------ AVAILABLE DATA

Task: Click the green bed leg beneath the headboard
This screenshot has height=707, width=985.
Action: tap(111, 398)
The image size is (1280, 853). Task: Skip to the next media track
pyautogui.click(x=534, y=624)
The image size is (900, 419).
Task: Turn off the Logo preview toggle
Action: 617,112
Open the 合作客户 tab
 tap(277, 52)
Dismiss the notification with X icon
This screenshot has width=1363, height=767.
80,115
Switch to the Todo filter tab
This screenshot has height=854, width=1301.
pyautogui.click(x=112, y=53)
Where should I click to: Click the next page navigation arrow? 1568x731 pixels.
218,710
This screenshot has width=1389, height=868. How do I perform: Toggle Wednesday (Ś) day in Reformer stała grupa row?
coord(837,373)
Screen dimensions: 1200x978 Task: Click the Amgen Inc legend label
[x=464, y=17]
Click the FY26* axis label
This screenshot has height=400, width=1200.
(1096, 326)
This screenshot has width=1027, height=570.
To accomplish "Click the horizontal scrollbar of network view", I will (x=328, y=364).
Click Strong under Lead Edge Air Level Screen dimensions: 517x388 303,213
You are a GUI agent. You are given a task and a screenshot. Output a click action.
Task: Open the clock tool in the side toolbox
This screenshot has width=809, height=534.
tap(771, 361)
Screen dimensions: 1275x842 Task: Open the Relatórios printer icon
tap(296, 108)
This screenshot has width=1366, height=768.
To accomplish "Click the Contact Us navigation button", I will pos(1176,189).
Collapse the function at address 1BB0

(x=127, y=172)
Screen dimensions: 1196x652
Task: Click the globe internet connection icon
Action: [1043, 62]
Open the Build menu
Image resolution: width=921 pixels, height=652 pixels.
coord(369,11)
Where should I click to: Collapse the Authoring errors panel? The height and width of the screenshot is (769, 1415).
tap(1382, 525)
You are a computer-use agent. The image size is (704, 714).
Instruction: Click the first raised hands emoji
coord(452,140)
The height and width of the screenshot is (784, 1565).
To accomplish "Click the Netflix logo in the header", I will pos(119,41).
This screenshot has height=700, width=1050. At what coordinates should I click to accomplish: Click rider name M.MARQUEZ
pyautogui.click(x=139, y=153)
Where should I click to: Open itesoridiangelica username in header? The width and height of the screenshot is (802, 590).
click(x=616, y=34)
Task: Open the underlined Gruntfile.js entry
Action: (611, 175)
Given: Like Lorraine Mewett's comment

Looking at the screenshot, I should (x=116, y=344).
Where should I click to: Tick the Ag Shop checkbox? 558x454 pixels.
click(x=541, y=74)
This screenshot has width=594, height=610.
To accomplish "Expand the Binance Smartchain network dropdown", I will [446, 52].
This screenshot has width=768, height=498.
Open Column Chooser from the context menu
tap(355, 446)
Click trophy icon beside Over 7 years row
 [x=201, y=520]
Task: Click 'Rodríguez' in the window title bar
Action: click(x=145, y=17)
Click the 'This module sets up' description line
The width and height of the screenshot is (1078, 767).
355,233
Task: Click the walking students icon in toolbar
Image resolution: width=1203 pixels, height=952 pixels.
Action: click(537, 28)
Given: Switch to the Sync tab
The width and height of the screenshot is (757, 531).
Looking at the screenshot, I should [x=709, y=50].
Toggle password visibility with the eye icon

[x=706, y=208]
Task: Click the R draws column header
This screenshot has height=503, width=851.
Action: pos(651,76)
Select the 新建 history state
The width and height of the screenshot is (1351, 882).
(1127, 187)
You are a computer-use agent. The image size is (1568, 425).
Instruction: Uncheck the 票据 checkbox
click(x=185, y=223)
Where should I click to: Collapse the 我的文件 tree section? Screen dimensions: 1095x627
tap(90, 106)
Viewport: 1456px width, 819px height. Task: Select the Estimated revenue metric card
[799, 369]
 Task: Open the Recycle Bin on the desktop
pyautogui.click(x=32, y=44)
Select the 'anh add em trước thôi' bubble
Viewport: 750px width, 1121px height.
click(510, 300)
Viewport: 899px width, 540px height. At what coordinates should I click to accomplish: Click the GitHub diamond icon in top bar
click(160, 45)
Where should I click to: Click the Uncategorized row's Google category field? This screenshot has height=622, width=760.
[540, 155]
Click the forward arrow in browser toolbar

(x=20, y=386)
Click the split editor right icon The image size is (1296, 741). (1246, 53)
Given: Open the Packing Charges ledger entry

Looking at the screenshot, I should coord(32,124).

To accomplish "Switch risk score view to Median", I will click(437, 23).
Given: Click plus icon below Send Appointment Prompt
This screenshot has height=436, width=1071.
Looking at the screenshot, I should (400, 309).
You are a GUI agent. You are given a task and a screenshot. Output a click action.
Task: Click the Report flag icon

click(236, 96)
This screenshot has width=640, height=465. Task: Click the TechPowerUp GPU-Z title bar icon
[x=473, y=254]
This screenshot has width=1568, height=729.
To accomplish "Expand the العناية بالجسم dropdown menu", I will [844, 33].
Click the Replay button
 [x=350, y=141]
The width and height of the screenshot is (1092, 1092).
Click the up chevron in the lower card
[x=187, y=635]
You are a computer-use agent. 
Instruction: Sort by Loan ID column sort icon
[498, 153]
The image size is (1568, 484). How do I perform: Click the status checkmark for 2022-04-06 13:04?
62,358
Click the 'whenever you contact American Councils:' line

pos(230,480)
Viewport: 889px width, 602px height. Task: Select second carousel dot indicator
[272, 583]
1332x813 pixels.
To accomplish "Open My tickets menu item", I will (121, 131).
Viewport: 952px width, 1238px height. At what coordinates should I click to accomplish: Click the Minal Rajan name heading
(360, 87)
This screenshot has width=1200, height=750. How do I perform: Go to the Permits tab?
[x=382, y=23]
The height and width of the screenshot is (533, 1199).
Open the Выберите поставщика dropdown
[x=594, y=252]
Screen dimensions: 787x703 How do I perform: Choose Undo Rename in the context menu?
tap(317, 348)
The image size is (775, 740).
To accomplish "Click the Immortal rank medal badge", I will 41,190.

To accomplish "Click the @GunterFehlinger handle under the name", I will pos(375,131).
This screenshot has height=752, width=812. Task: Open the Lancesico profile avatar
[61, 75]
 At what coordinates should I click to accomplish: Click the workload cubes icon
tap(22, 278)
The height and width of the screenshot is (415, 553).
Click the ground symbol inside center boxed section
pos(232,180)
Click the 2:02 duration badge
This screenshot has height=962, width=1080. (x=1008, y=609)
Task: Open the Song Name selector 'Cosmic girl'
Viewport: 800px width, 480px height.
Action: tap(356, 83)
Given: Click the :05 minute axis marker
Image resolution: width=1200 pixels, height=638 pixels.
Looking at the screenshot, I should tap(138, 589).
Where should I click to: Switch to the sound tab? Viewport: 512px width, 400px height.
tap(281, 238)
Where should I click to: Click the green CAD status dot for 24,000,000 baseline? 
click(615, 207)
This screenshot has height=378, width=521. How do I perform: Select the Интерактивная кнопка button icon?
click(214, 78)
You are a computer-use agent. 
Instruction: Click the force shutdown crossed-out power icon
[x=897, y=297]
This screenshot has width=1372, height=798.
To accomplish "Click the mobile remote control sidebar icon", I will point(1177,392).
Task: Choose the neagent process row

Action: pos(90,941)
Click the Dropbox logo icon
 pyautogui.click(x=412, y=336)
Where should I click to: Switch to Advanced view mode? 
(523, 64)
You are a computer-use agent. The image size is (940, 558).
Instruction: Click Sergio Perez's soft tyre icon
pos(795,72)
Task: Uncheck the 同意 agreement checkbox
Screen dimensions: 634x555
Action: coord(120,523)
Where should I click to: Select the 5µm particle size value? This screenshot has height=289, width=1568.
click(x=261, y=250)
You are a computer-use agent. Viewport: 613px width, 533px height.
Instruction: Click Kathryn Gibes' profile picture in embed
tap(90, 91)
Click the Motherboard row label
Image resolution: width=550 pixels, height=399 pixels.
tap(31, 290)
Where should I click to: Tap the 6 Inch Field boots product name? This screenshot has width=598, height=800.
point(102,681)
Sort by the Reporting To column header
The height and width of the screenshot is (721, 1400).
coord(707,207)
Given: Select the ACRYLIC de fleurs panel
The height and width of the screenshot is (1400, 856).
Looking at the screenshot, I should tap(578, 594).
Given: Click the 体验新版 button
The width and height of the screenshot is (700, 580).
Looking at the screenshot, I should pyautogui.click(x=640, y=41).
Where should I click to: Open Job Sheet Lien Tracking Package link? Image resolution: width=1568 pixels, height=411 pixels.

------------

**REQUIRED WORK:**
Reproduce, exactly as they stand in the data above, the lines from the one that holds "You are a computer-use agent. The image size is (940, 558)." to the one that holds "You are a computer-use agent. Viewport: 613px", inclusive.

**THE ANSWER:**
You are a computer-use agent. The image size is (940, 558).
Instruction: Click Sergio Perez's soft tyre icon
pos(795,72)
Task: Uncheck the 同意 agreement checkbox
Screen dimensions: 634x555
Action: coord(120,523)
Where should I click to: Select the 5µm particle size value? This screenshot has height=289, width=1568.
click(x=261, y=250)
You are a computer-use agent. Viewport: 613px width, 533px height.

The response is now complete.